[Work instruction]
Scan the records below for the line with "Switch to the World properties globe icon" and the line with "The width and". Repeat those two lines and every line between them exactly, and nothing else.

[Data in this exercise]
##############################
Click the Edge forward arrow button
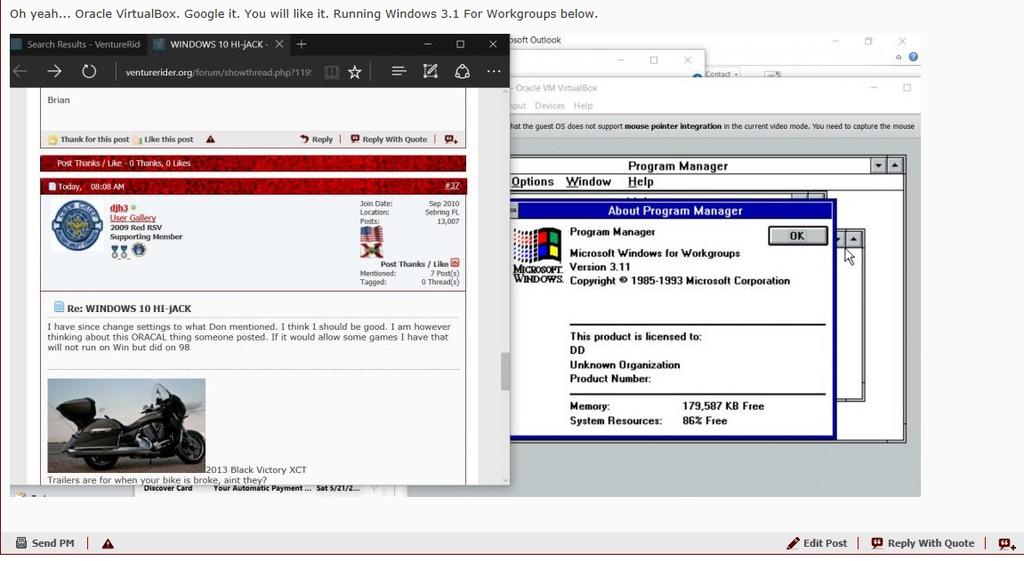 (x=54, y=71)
##############################
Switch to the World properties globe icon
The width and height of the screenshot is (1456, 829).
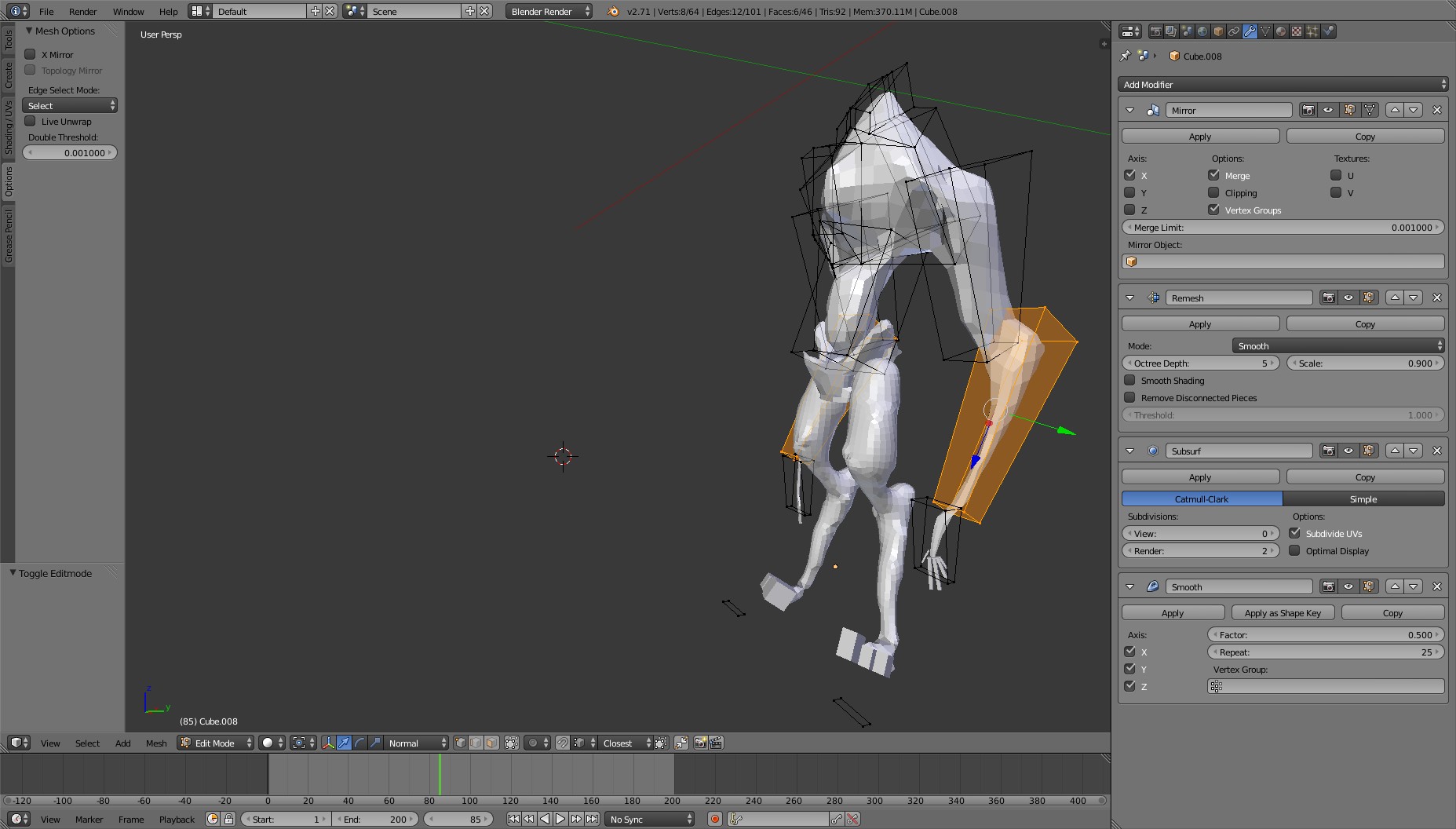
##############################
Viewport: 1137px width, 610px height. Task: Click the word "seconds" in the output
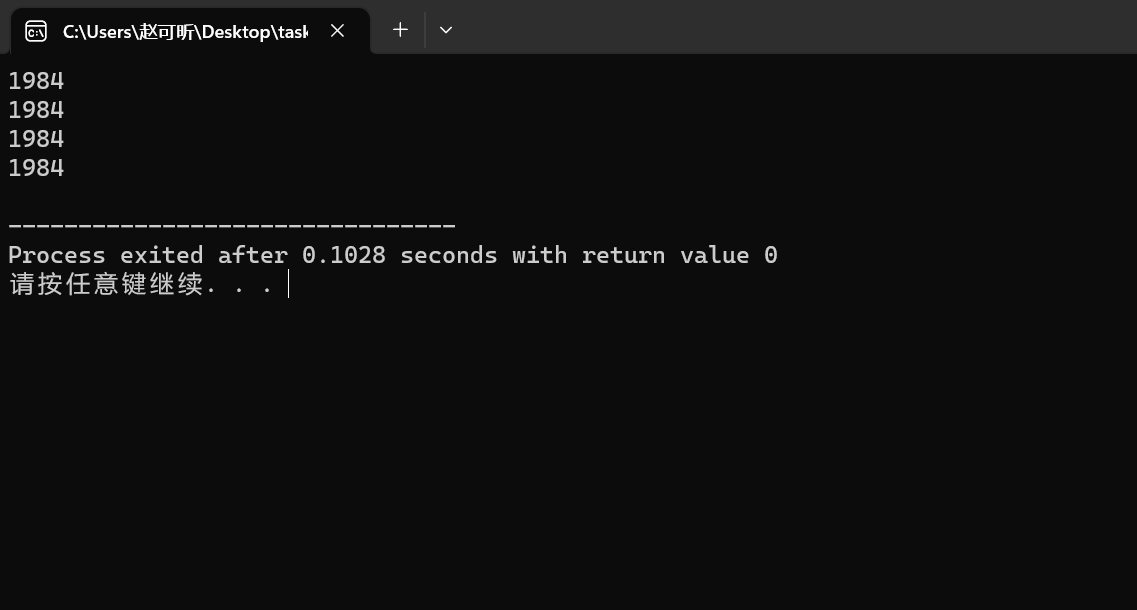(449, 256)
##############################
[Answer space]
Switch to the World properties globe icon
The width and height of the screenshot is (1456, 829).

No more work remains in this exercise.